Organizer & Chair: Allie Terry-Fritsch, Bowling Green State University
Representation and evocation of the bodies of people past have long been a principal concern of Italian Renaissance art and art history. The body had a central place in Christian theology; artists avidly engaged with the Classical nude; potentates and members of the middle class immortalized themselves in portraits; and court commissions provided opportunities for representing otherness. In recent years, research grounded in feminism, queer studies, somaesthetics, performance studies, disability studies, and critical race theory has challenged art historians to rethink early modern bodies, their representation in art, and the historical contingency of corporeal existence. Yet, while the body figures crucially in a vast range of studies on religion, politics, medicine, poetics, play, and many other topics, it is paradoxically all too easy to lose sight of historically embodied experience itself as well as the visual strategies that artists employed to make bodies “matter.” Scholars are thus faced with a persistent and self-renewing challenge to develop methodologies for the study of art and the ever-elusive body. This panel seeks to expand the scope of inquiry into embodiment and Italian art through investigations of the mediating role of art in training the body; treating the non-human as though it has a human body; and the implications of adapting or altering the body through physical or spiritual intervention.

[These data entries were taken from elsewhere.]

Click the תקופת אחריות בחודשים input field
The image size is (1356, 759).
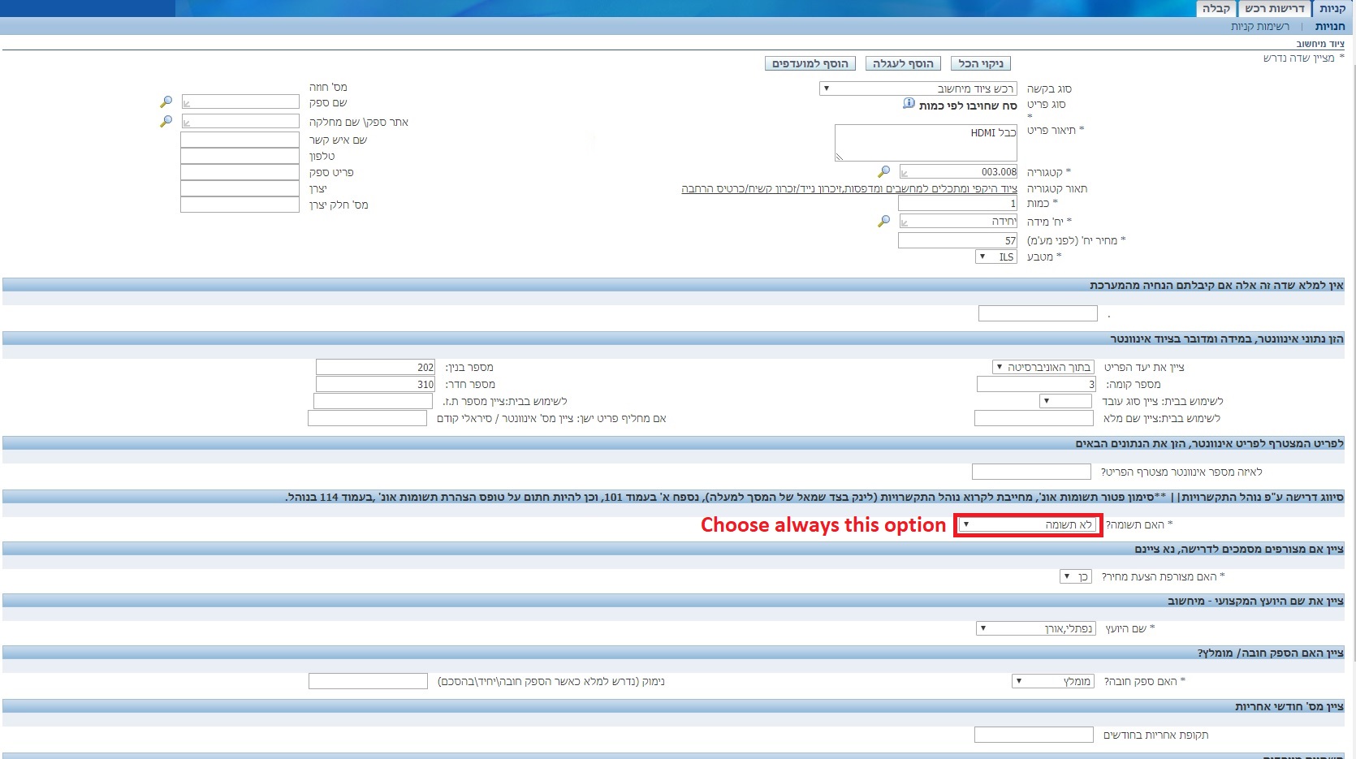(1034, 735)
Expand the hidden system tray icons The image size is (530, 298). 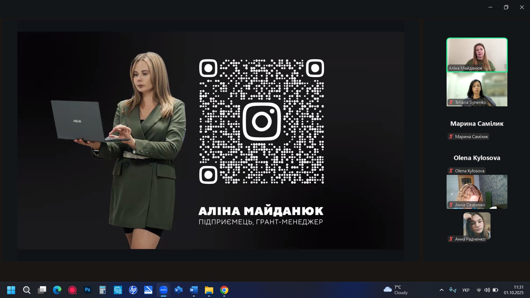click(441, 290)
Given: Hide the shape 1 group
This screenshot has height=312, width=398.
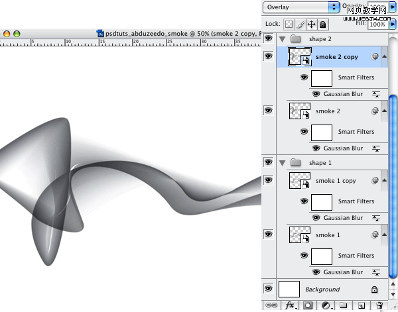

Agatha’s Amputation: The Disfigured Body in Giovanni Andrea Coppola’s The Martyrdom of Saint Agatha
This paper examines Giovanni Andrea Coppola’s 1650 altarpiece, The Martyrdom of Saint Agatha in the Cattedrale di Sant’Agata in Gallipoli, Italy, which depicts two early Christian torturers violently amputating her breasts—an act of humiliation resulting from her rejection of the sexual advances of a Roman general. While other artists often portray the anticipatory moment before Agatha’s breasts are severed, Coppola focuses on their removal and highlights her bodily disfigurement by depicting her already amputated left breast dangled over the saint’s head by the nipple, dripping blood onto her, in what I argue visualizes her body’s transformation from a strictly material form to a spiritual, otherworldly one through the allusion to both the eucharist and baptism. The altarpiece’s iconography is considered in light of early modern attitudes towards the body, and especially the intersection of medical and theological studies through surgical and torture treatises, in order to frame the work within its broader historical context. The altarpiece’s position within the cathedral’s larger artistic program is also considered to suggest that Agatha’s bloodied breast was only visible from a close proximity. Through mapping the painting’s sightlines within its original location, this paper accounts for how onlookers may have responded to saint’s traumatic bodily transformation, and thus connect their own corporeal experience to the saint’s. This altarpiece presents an opportunity to reconsider early modern attitudes on what constituted an intact female body, and how its elements, such as blood, occupied a blended spiritual, medical, and transformative status during the period.
The Binding of Personifications and the Image of the Slave, 1460–1560
This paper considers a selection of allegorical artworks, in which personifications are bound or fettered, in relation to images of slaves and prisoners broadly. A visual tradition that originates as a commentary on the power of love becomes, in the hands of Benvenuto Cellini, an assertion of the force of the artistic imagination. Milestones separating the love allegories of the fifteenth century from Cellini’s designs for the seal of the Accademia del Disegno (1564) are the unearthing of the Laocoön, with its twisting snakes, and the making of Michelangelo’s Slaves. Drawing as it did on historical ideas about enslavement, imprisonment, and servitude, binding was the perfect metamotif for signifying the capture of concepts as figure.
Athletic Art Historiography and the Early Modern Male Body
This paper considers the ways that development and expression of sport in sixteenth-century Italy not only literally and imaginatively shaped the bodies of early modern men and women, but also established foundational contours of art historiography from Winckelmann to Burckhardt. Girolamo Cardano classified sport as requiring two separate but intertwined abilities, “agility of body, as with a ball; or on strength, as with a discus and in wrestling.” Such vigorous pursuits occupied the time and inspired the passions of gentlemen whose active leisure and spectacular performances appropriately served their health and befit their social standing. Exercises which emphasized agility over brute strength increasingly gained prominence as venues for the salubrious maintenance of physique and the performance of virtue. The real or potential corporeal dominance of a brawny artisanal class, this paper contends, a “rivalry not of birth, but of strength and ability, wherein villagers are quite a match for nobles,” in the words of Castiglione, fundamentally influenced the regulation and representation of the body. The codification of the rules of those sports, far from simply reflecting a growing interest in athletics, responded to concern for bodies on display and created structures of supervision which consolidated control for powerful operators in homosocial networks. Adoption of the aesthetic of the classical male athlete as an ideal for early modern men introduced enduring changes to why, how, and whose bodies signified and conveyed meaning in life, but also crucially in art and writing about art.